◆ EXERCISE
Begin with the line that has "Business (559, 18)". Give it and every line after it again, exactly, through the end of the entries below.

◆ RECORDS FOR THIS EXERCISE
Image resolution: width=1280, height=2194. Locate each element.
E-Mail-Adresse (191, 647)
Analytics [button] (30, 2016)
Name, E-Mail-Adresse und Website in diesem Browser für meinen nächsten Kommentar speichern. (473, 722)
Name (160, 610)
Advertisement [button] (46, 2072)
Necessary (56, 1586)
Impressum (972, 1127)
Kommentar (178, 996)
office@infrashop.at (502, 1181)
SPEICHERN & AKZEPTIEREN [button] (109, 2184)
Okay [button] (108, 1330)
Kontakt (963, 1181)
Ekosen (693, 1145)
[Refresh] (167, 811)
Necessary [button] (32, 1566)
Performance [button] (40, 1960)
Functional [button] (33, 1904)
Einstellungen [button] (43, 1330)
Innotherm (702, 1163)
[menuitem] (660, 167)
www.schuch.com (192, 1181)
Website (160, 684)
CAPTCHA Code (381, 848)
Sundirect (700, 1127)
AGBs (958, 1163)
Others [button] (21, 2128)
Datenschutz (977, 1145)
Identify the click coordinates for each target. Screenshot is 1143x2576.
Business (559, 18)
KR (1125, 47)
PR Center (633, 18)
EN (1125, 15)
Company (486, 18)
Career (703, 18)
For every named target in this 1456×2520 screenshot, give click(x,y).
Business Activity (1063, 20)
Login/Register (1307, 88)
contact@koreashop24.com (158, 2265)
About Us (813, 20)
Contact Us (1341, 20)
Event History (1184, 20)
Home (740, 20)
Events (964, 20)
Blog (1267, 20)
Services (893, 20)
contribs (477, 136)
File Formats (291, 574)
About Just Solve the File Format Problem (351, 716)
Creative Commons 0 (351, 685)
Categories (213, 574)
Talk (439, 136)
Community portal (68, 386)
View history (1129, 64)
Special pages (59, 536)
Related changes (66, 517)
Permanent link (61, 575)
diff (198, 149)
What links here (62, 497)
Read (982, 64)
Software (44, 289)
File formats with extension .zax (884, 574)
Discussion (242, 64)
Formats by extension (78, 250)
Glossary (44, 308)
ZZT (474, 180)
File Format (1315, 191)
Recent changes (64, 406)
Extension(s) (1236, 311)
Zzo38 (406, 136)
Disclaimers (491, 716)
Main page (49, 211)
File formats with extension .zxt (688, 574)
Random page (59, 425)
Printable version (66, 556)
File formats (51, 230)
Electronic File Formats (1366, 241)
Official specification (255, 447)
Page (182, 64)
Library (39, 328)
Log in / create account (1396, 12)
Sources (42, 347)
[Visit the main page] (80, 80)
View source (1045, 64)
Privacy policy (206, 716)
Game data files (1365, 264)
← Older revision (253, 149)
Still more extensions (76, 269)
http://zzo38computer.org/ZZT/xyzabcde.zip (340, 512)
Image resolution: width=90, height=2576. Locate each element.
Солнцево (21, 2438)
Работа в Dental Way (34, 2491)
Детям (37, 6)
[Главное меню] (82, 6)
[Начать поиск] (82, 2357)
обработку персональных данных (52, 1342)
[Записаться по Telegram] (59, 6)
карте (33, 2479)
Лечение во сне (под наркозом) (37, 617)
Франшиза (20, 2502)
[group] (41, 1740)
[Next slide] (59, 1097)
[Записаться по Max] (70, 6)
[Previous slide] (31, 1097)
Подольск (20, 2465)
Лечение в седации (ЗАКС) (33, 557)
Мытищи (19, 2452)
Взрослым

◆ TASK SOLUTION
Business (559, 18)
KR (1125, 47)
PR Center (633, 18)
EN (1125, 15)
Company (486, 18)
Career (703, 18)
For every named target in this 1456×2520 screenshot, give click(x,y).
Business Activity (1063, 20)
Login/Register (1307, 88)
contact@koreashop24.com (158, 2265)
About Us (813, 20)
Contact Us (1341, 20)
Event History (1184, 20)
Home (740, 20)
Events (964, 20)
Blog (1267, 20)
Services (893, 20)
contribs (477, 136)
File Formats (291, 574)
About Just Solve the File Format Problem (351, 716)
Creative Commons 0 (351, 685)
Categories (213, 574)
Talk (439, 136)
Community portal (68, 386)
View history (1129, 64)
Special pages (59, 536)
Related changes (66, 517)
Permanent link (61, 575)
diff (198, 149)
What links here (62, 497)
Read (982, 64)
Software (44, 289)
File formats with extension .zax (884, 574)
Discussion (242, 64)
Formats by extension (78, 250)
Glossary (44, 308)
ZZT (474, 180)
File Format (1315, 191)
Recent changes (64, 406)
Extension(s) (1236, 311)
Zzo38 (406, 136)
Disclaimers (491, 716)
Main page (49, 211)
File formats with extension .zxt (688, 574)
Random page (59, 425)
Printable version (66, 556)
File formats (51, 230)
Electronic File Formats (1366, 241)
Official specification (255, 447)
Page (182, 64)
Library (39, 328)
Log in / create account (1396, 12)
Sources (42, 347)
[Visit the main page] (80, 80)
View source (1045, 64)
Privacy policy (206, 716)
Game data files (1365, 264)
← Older revision (253, 149)
Still more extensions (76, 269)
http://zzo38computer.org/ZZT/xyzabcde.zip (340, 512)
Image resolution: width=90, height=2576. Locate each element.
Солнцево (21, 2438)
Работа в Dental Way (34, 2491)
Детям (37, 6)
[Главное меню] (82, 6)
[Начать поиск] (82, 2357)
обработку персональных данных (52, 1342)
[Записаться по Telegram] (59, 6)
карте (33, 2479)
Лечение во сне (под наркозом) (37, 617)
Франшиза (20, 2502)
[group] (41, 1740)
[Next slide] (59, 1097)
[Записаться по Max] (70, 6)
[Previous slide] (31, 1097)
Подольск (20, 2465)
Лечение в седации (ЗАКС) (33, 557)
Мытищи (19, 2452)
Взрослым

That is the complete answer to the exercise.